> [WHAT IS NEEDED]: Count the lines in the records below that contain the string "perform". Reply with the number alone.

> [EXTRACTED RECORDS]:
-*-
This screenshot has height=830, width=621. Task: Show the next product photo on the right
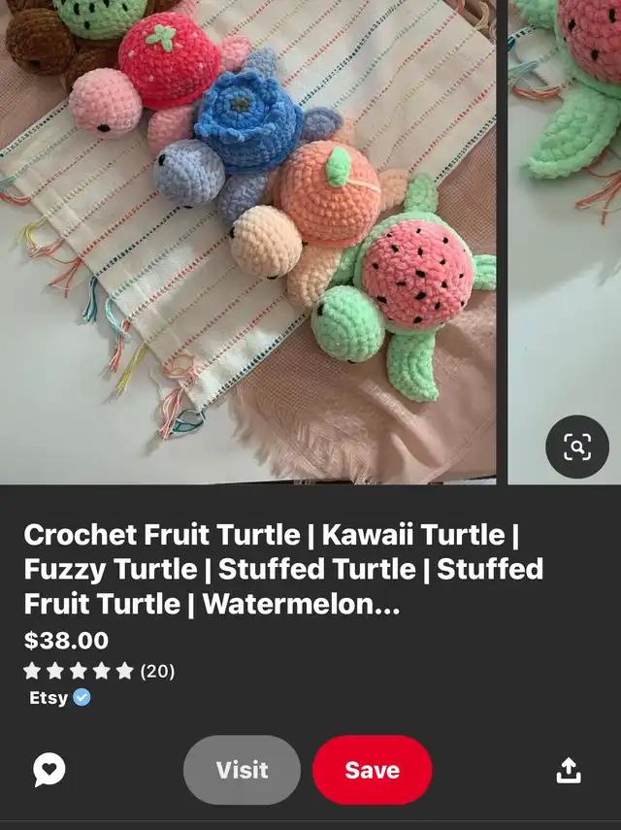coord(565,242)
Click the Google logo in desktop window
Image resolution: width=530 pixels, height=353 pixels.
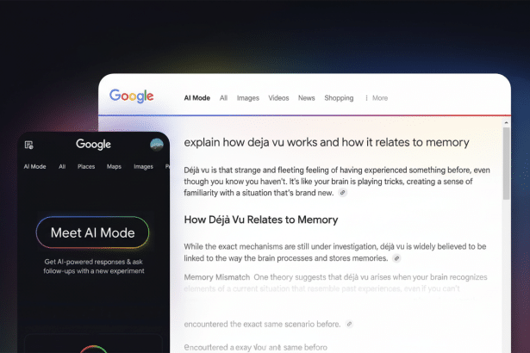(132, 96)
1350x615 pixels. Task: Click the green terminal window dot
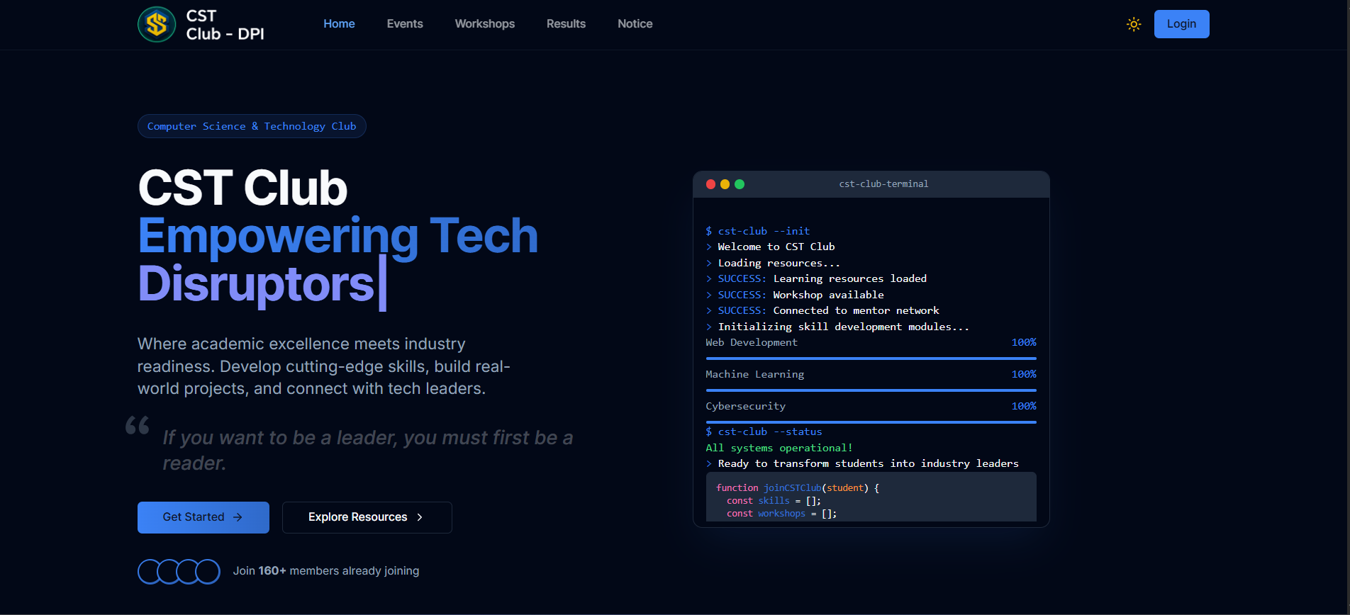click(x=740, y=184)
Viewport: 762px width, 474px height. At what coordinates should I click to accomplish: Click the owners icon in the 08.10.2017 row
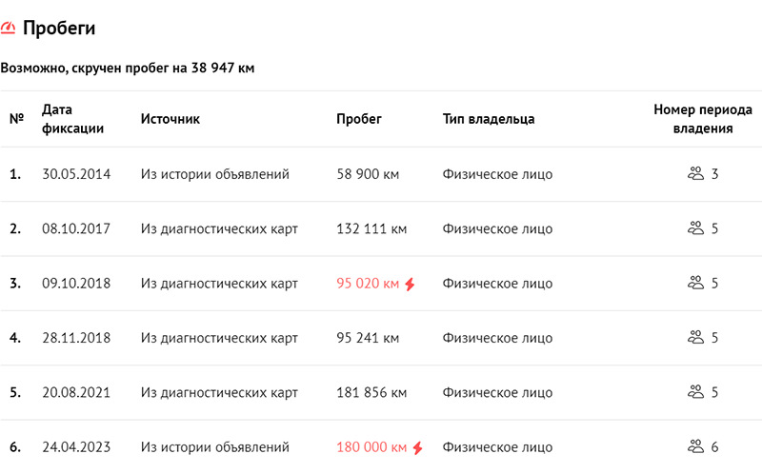click(x=695, y=228)
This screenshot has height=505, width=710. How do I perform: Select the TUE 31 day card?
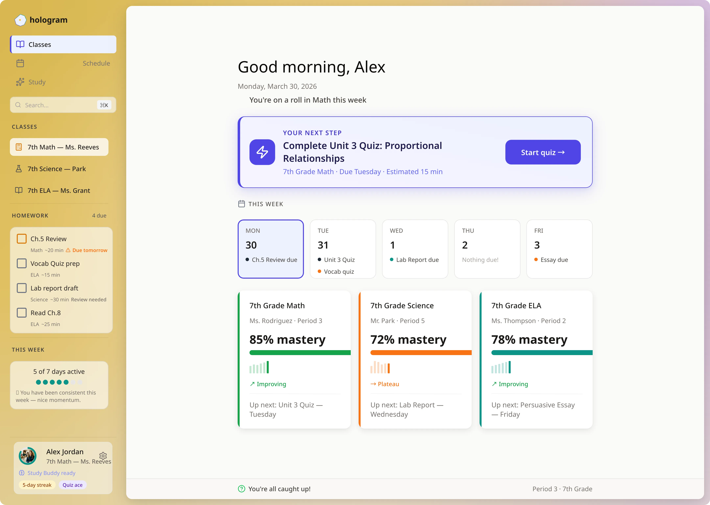click(x=343, y=249)
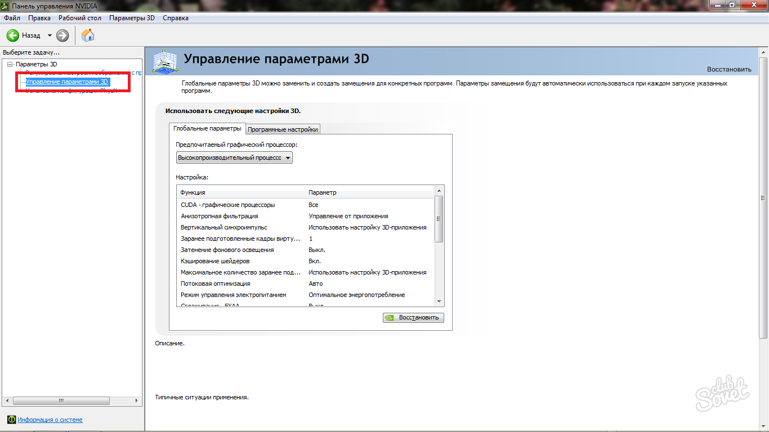
Task: Click Восстановить link in the header
Action: point(729,69)

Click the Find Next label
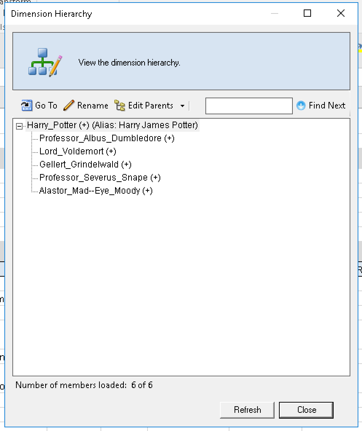(327, 106)
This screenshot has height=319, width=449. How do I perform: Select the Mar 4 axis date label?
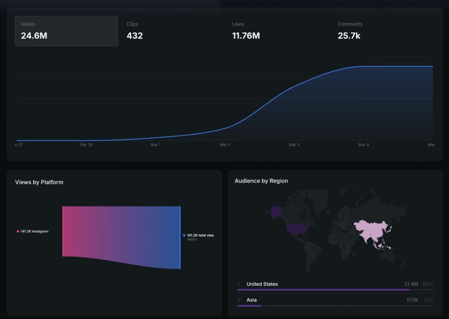click(363, 145)
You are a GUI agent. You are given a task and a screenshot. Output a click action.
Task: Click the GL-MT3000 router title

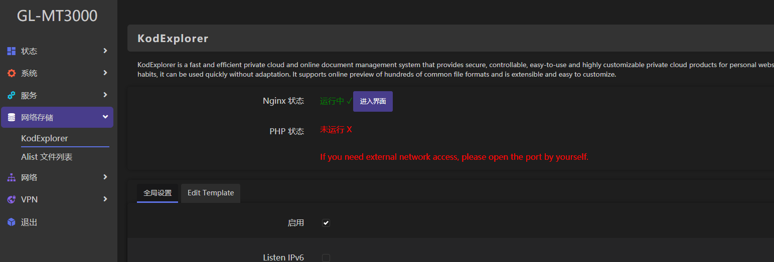57,16
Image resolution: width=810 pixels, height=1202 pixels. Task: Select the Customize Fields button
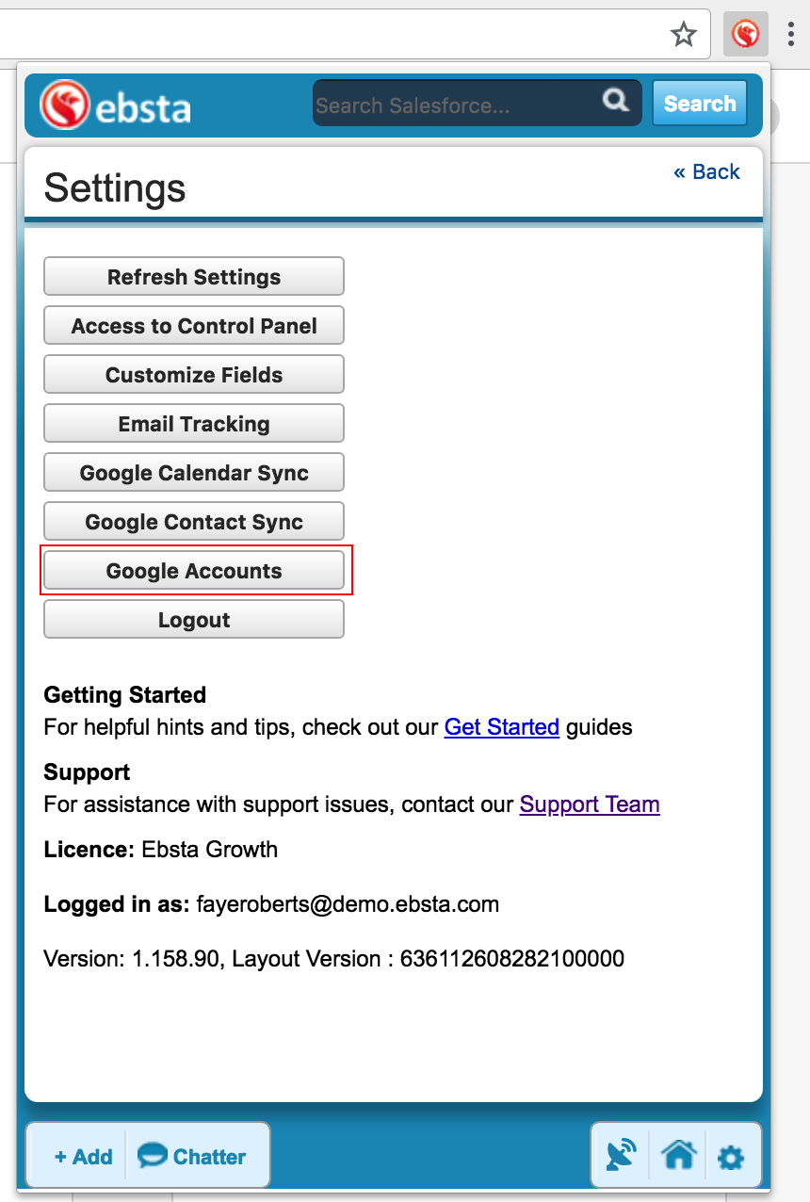coord(194,375)
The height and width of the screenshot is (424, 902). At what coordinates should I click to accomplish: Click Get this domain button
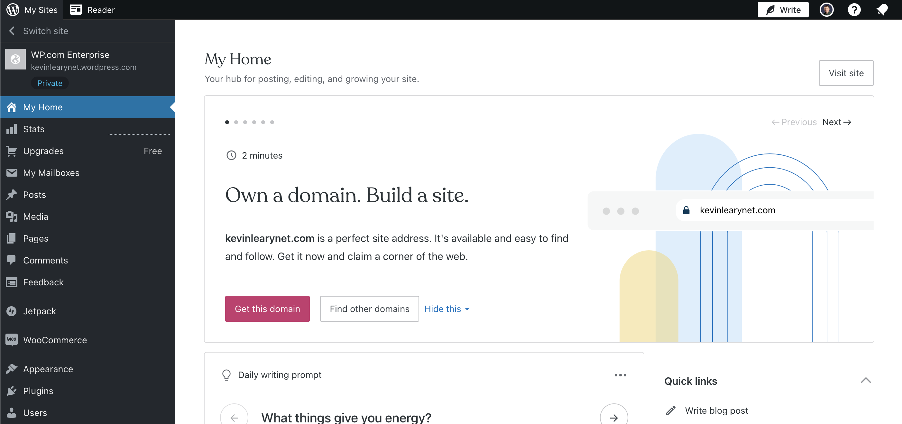point(267,309)
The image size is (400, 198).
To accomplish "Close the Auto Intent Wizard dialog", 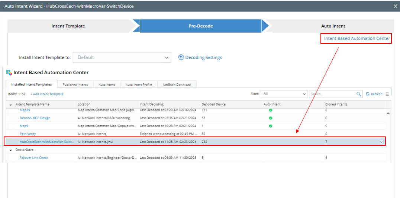I will pos(395,6).
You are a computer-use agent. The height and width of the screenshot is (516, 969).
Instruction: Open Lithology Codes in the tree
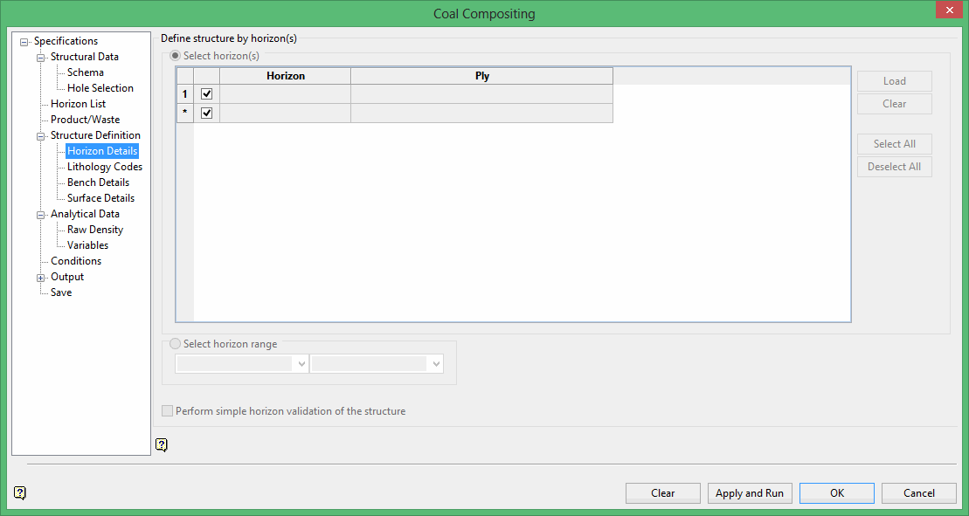click(x=104, y=167)
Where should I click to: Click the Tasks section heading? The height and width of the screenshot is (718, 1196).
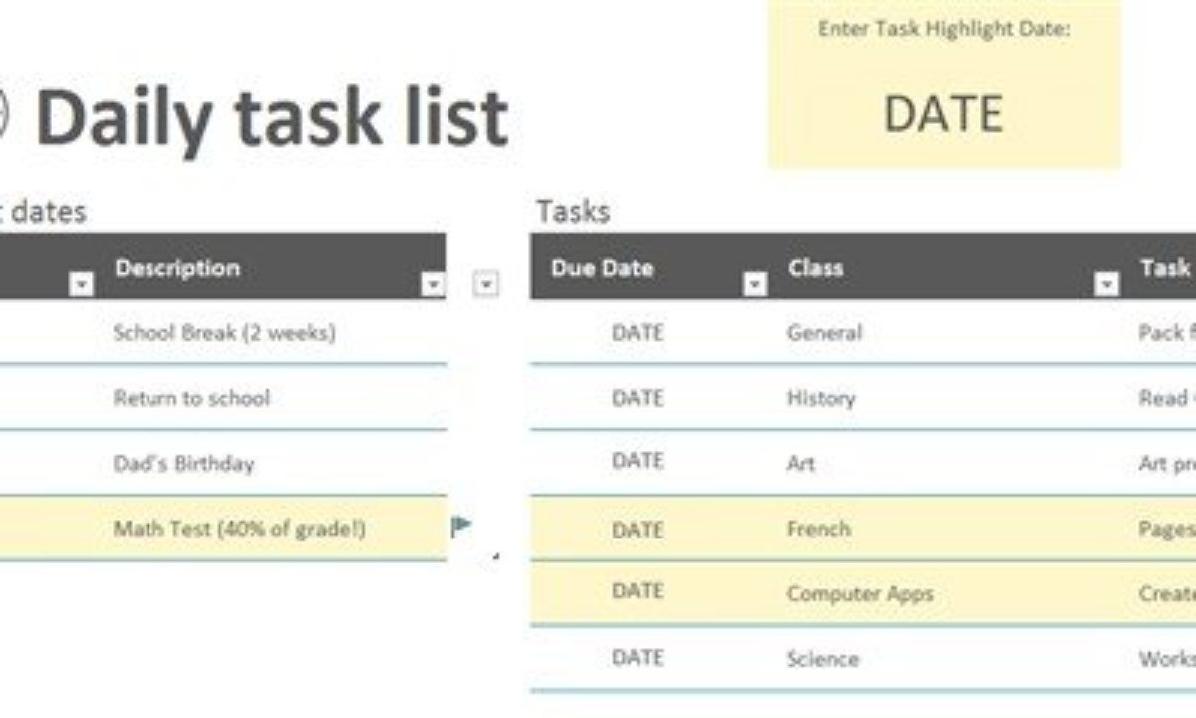point(573,211)
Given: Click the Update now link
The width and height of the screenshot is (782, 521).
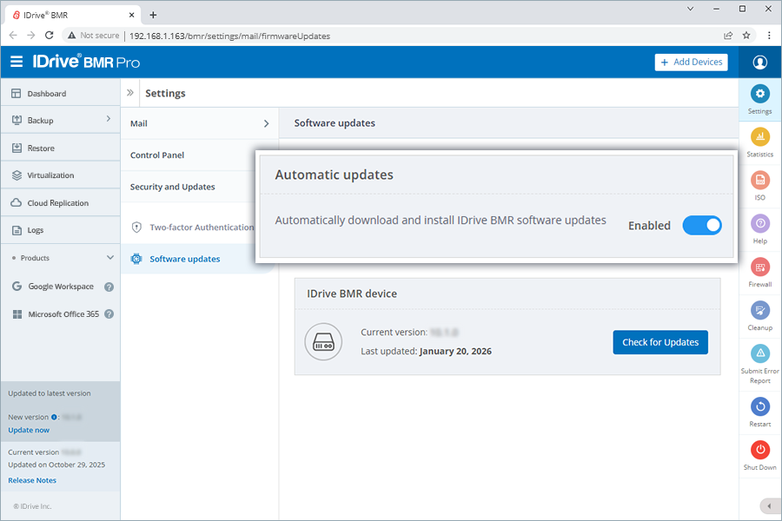Looking at the screenshot, I should click(29, 430).
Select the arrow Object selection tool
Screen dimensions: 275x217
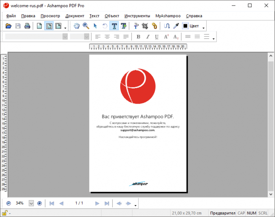click(95, 26)
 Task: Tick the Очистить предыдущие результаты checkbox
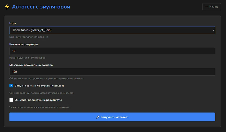pos(11,100)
-*-
> [TASK RESULT]: 2